9. Способ по любому из п. п. 1-3, в котором в качестве исследуемой среды используют плазму крови, выбранную из группы, состоящей из богатой тромбоцитами плазмы, свободной от тромбоцитов плазмы и бедной тромбоцитами плазмы.
10. Способ по любому из п. п. 1-3, в котором освещение и регистрацию изменения сигнала метки осуществляют с частотой от 1 до 1800 раз в минуту.
11. Способ по любому из п. п. 1-3, в котором обеспечивают стабильную температуру по всему объему исследуемого образца, предпочтительно 37 °С.
12. Способ по любому из п. п. 1-3, в котором обеспечивают стабильное давление по всему объему исследуемого образца, предпочтительно повышенное по отношению к атмосферному.
13. Способ по любому из п. п. 1-3, в котором обеспечивают стабильный рН исследуемого образца, предпочтительно с диапазоном 7,2 - 7,4.
14. Устройство определения пространственно-временного распределения активности протеолитического фермента в гетерогенной системе, содержащее
систему in vitro, которая включает кювету для размещения образца исследуемой среды, выбранной из группы, состоящей из плазмы крови, цельной крови, воды, лимфы, коллоидного раствора, кристаллоидного раствора или геля, распределенного в образце исследуемой среды протеолитического фермента или его предшественника, и флуорогенного, или хромогенного, или люминесцентного субстрата,
средство для освещения образца исследуемой среды в заданные моменты времени,
средство регистрации пространственного распределения сигнала метки, образовавшейся при расщеплении указанного субстрата протеолитическим ферментом, в заданные моменты времени,
средство управления, средствами освещения и регистрации.

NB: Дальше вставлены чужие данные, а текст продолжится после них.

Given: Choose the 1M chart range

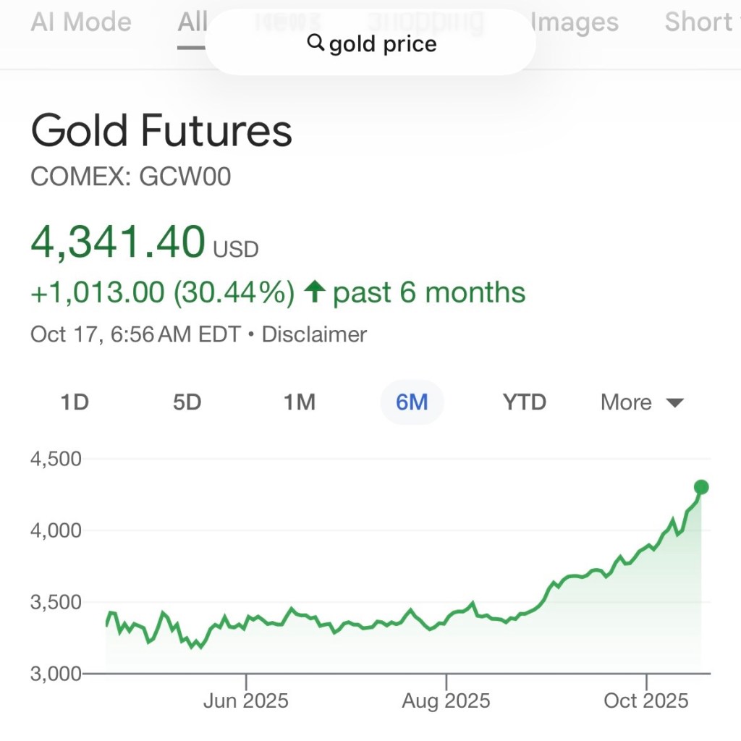Looking at the screenshot, I should 299,402.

15. Устройство по п.14, которое содержит активирующее средство для размещения и ввода в кювету1 активатора процесса, обеспечивающего инициирование изменения пространственно- временного распределения активности протеолитического фермента,
16. Устройство по п.14, которое содержит средство для обеспечения стабильной температуры в образце исследуемой среды, предпочтительно 37°С.
17. Устройство по п.14, которое содержит средство обеспечения стабильного давления по всему объему исследуемого образца, предпочтительно повышенного, по отношению к атмосферному.
18. Устройство по п.14, которое содержит средство для освещения образца исследуемой среды излучением видимого спектра по методу темного поля.
19. Устройство по п.14, в котором средство управления средствами освещения и регистрации выполнено с возможностью регулирования времени включения/выключения, интенсивности освещения и синхронизации работы средств освещения и регистрации между собой.
20. Устройство по п.14, которое соединено с вычислительным средством, выполненным с возможностью осуществления расчета пространственного распределения активности протеолитического фермента во времени, или включает указанное вычислительное средство.
21. Способ диагностики нарушений системы гемостаза по изменению пространственно-временного распределения активности протеолитического фермента в гетерогенной системе in vitro, заключающийся в том, что
используют в качестве исследуемого образца компоненты крови, выбранные из группы: цельная кровь, свободная от тромбоцитов плазма крови, бедная тромбоцитами плазма крови, богатая тромбоцитами плазма крови, кровь с добавлением антикоагулянта, плазма крови с добавлением антикоагулянта,
обеспечивают условия для формирования протеолитического фермента в исследуемом образце и наблюдения за ним посредством совершения, по меньшей мере, одной операции, выбранной из группы: приведение исследуемого образца в контакт с иммобилизованным на поверхности активатором свертывания крови; добавление субстрата, расщепляемого исследуемым протеолитическим ферментом; добавление соли . кальция; добавление ингибитора контактной активации свертывания,
регистрируют в заданные моменты времени пространственное распределение сигнала отщепляемой от субстрата метки в образце, получают из совокупности пространственных распределений сигнала метки для заданных моментов времени пространственно- временное распределение активности протеолитического фермента (фактора свертывания) путем решения обратной задачи типа «реакция - диффузия - конвекция»- с учетом степени связывания метки с компонентами исследуемой среды,
оценивают состояние системы гемостаза по отклонению пространственно-временного . распределения протеолитического фермента от нормального.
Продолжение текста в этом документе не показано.